Business

No AMT patch will hurt millions

Here’s a nasty bounce down the fiscal cliff that even pessimists haven’t mentioned.

Millions more middle-class New York-New Jersey taxpayers would be socked with the dreaded alternative minimum tax (AMT).

“That could be a nightmare,” said Bernard Kiely, a CPA in New Jersey. “You’re going to have to pay the AMT when you never had to in the past.”

The AMT was passed in 1969 as a complicated formula to stop some 150 millionaires from paying less in taxes than the average Joe.

Congress has “patched” the tax code periodically to ensure that the AMT didn’t suddenly hit tens of millions of regular taxpayers.

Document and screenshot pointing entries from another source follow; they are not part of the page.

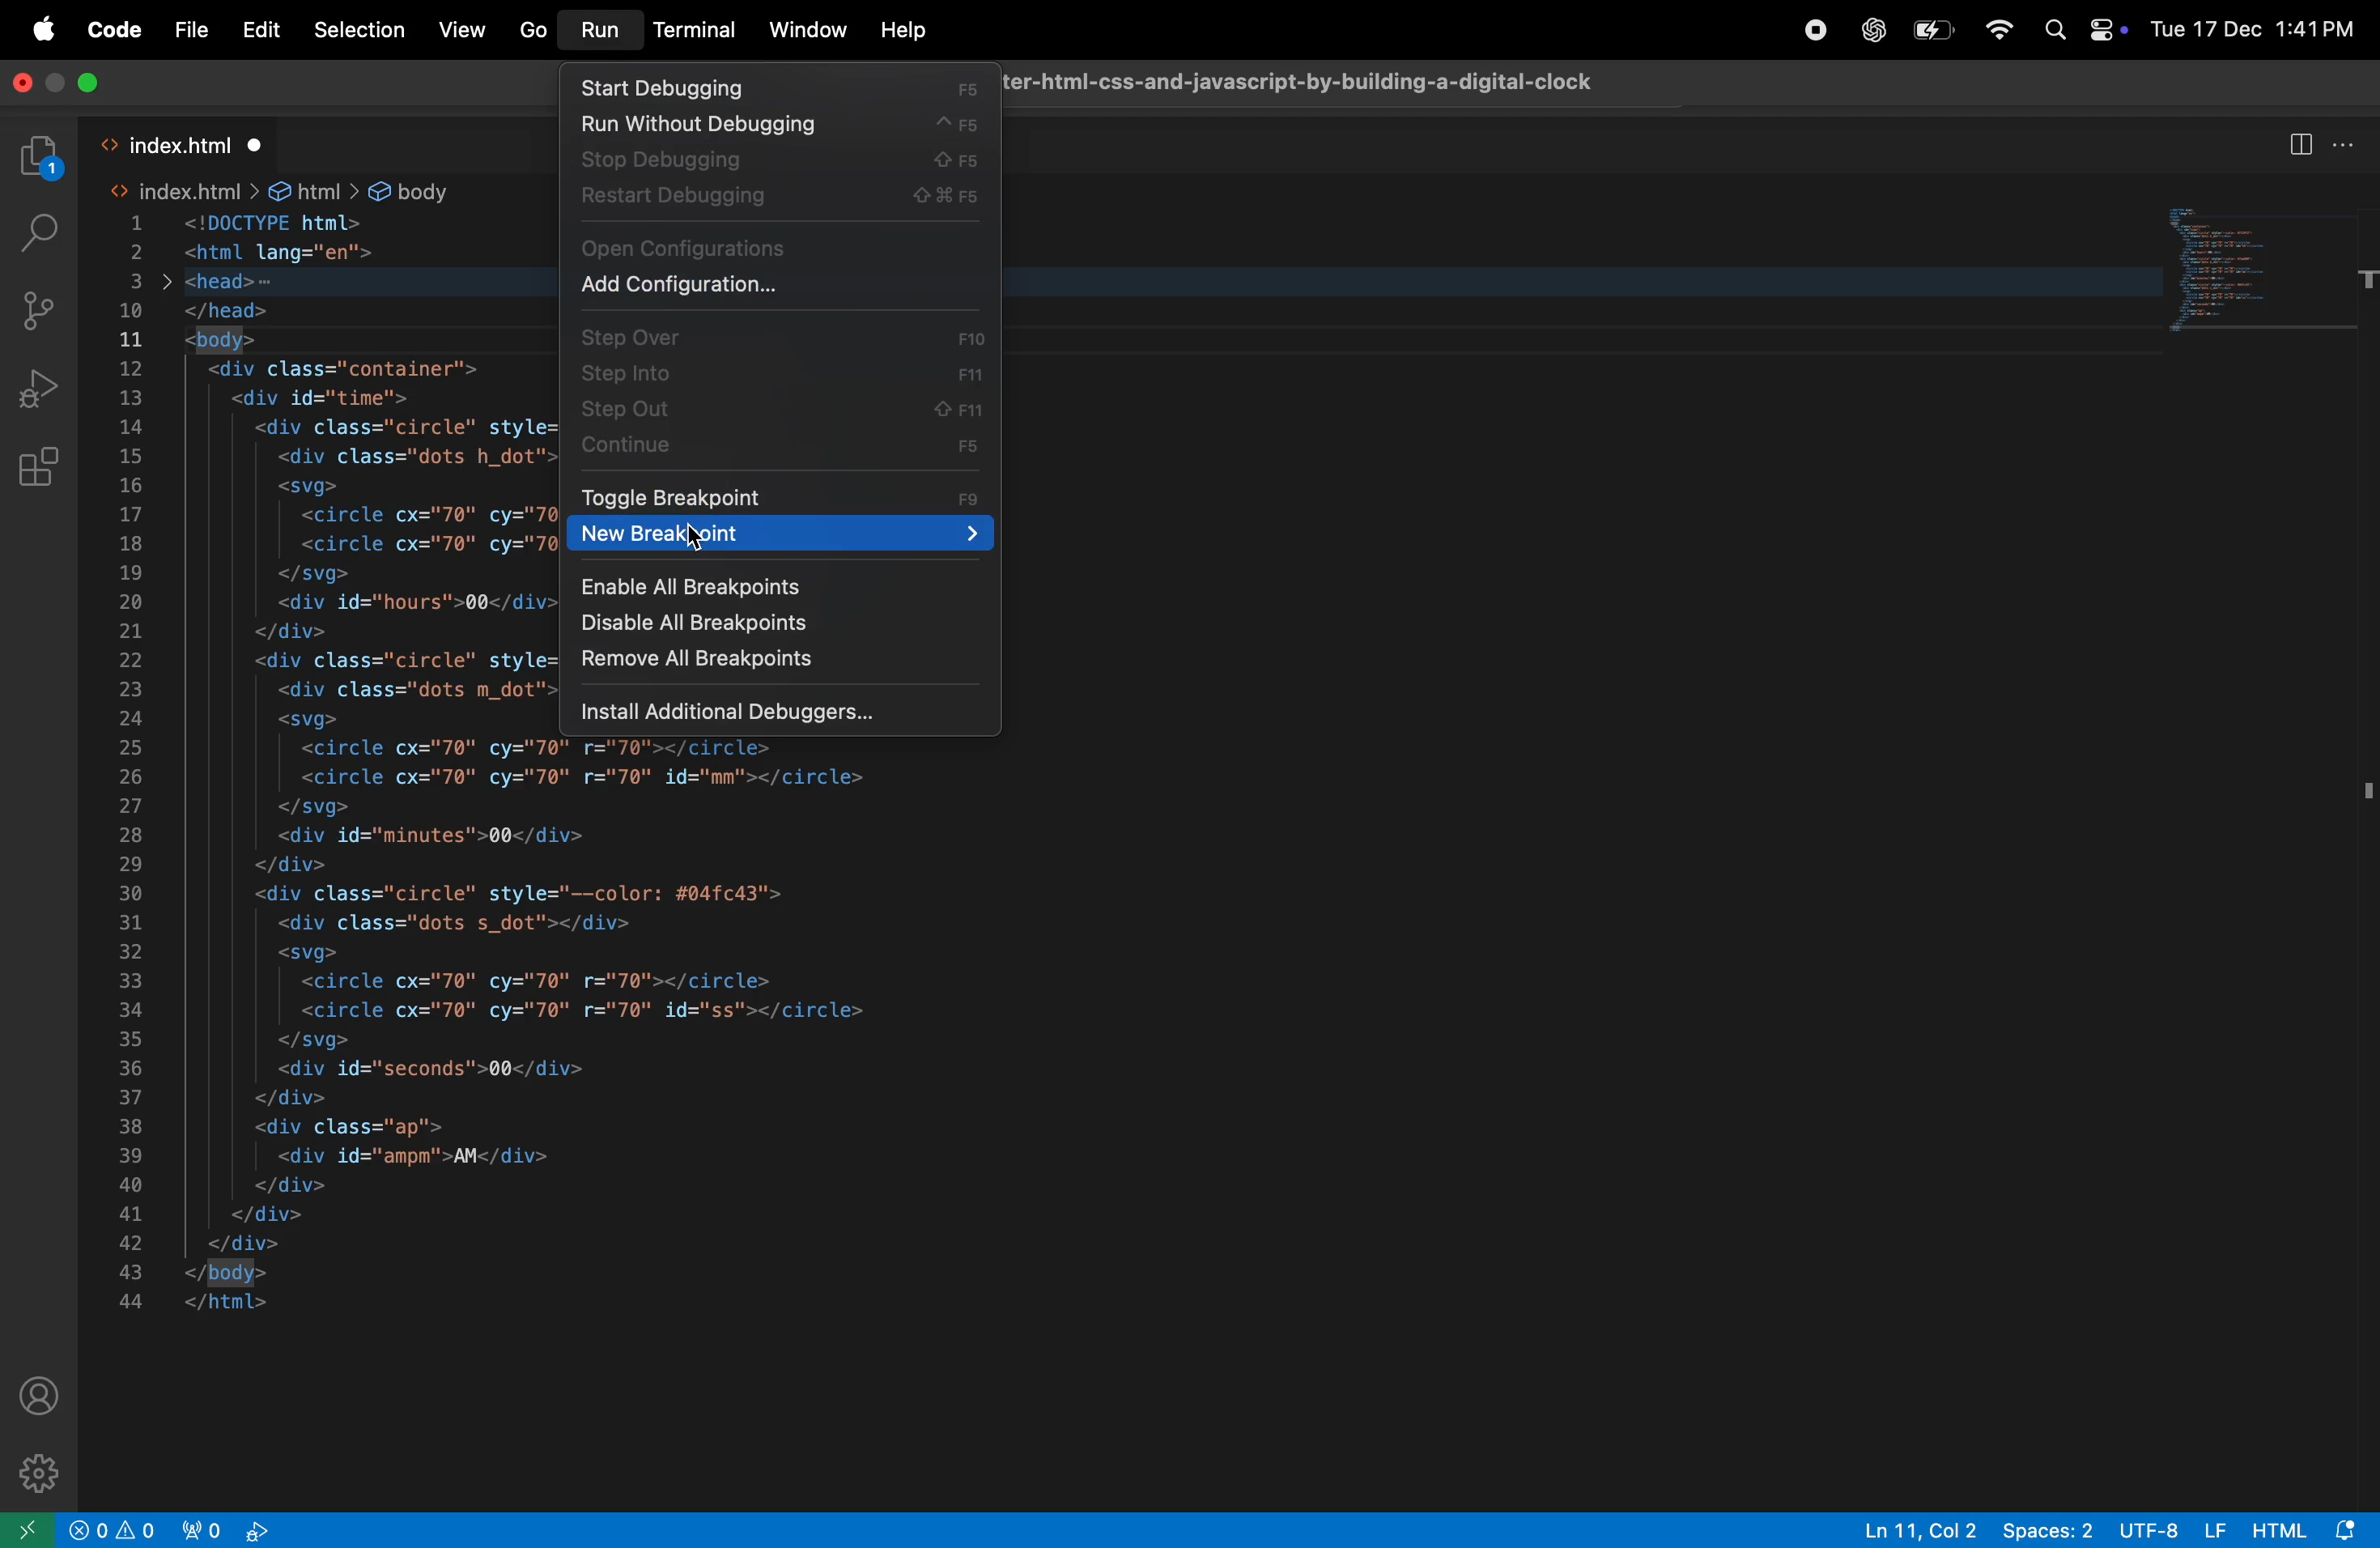 The height and width of the screenshot is (1548, 2380). I want to click on step out, so click(773, 409).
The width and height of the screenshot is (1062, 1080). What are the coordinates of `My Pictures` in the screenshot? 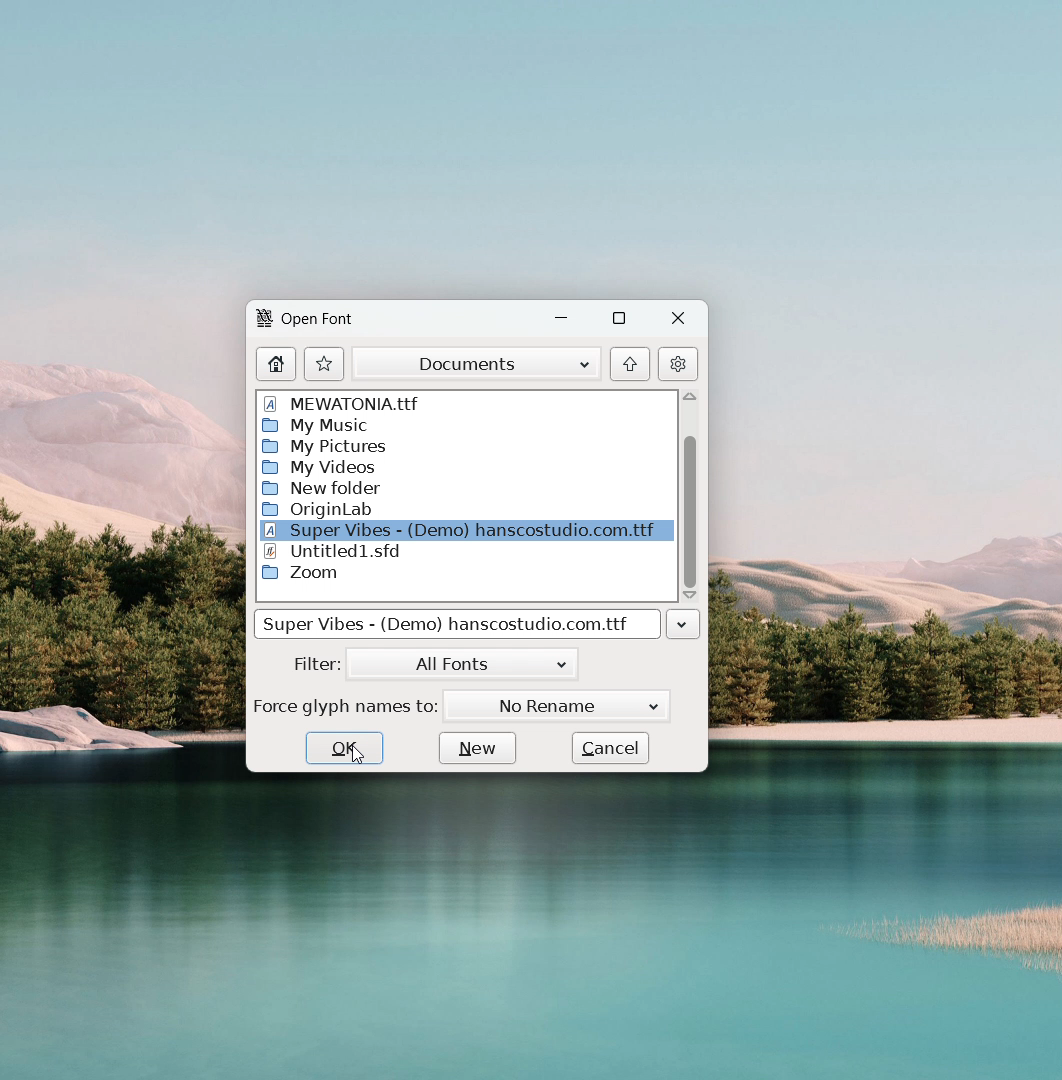 It's located at (332, 448).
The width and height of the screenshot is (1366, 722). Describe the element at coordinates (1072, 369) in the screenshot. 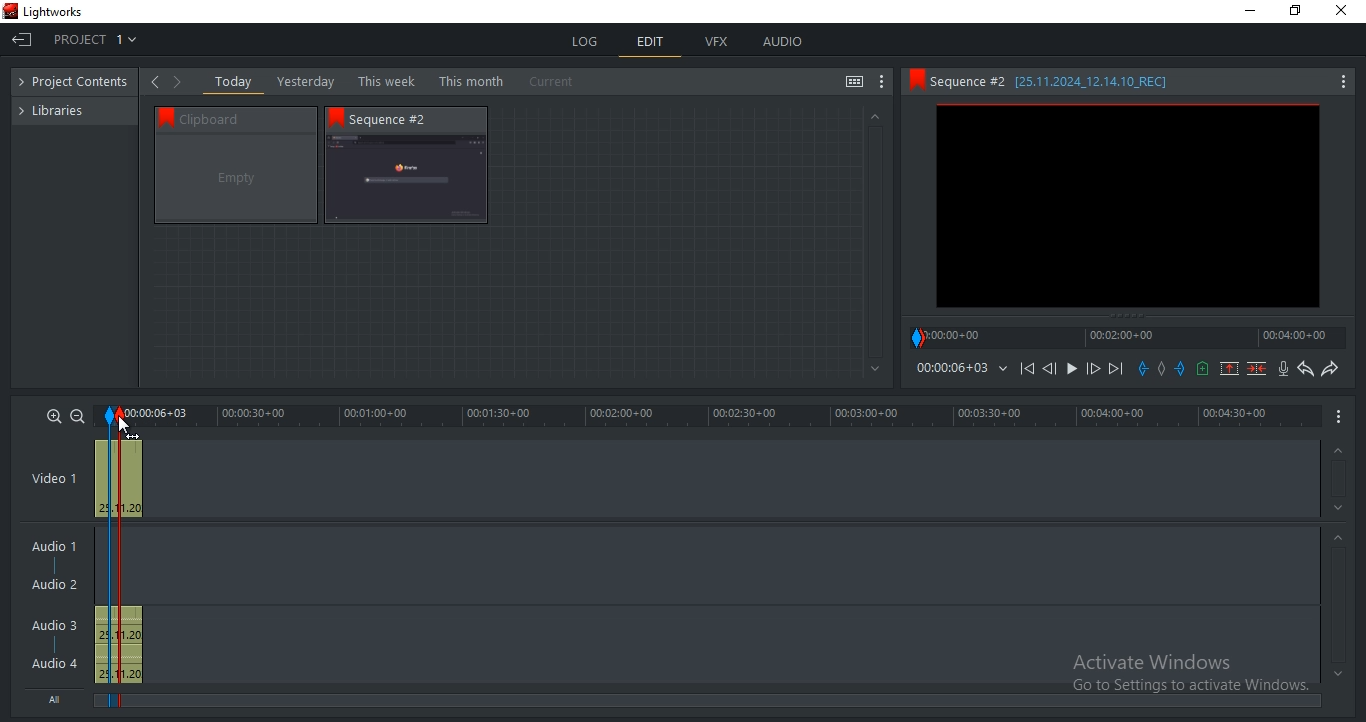

I see `Play` at that location.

But the latest patch expired at the end of last year, with the expectation that Congress would fix the problem retroactively.

Failure to patch “will cause 28 million more taxpayers to be subject to the tax, giving them a much larger tax liability than they had anticipated,” according to the American Institute of Certified Public Accountants (AICPA).

Individuals earning $33,750 a year and married couples filing jointly with just $45,000 could be hit with the AMT, says the AICPA.

Kiely offered the example of a person who made $110,000 in 2011 and owed no AMT. But in 2012 he’d pay $1,450.

On top of everything else, IRS computers are now programmed to assume an AMT patch will take place. As a result, “more than 60 million taxpayers might be prevented from filing their returns while we are reprogramming our computers,” acting IRS Commissioner Steven Miller recently wrote.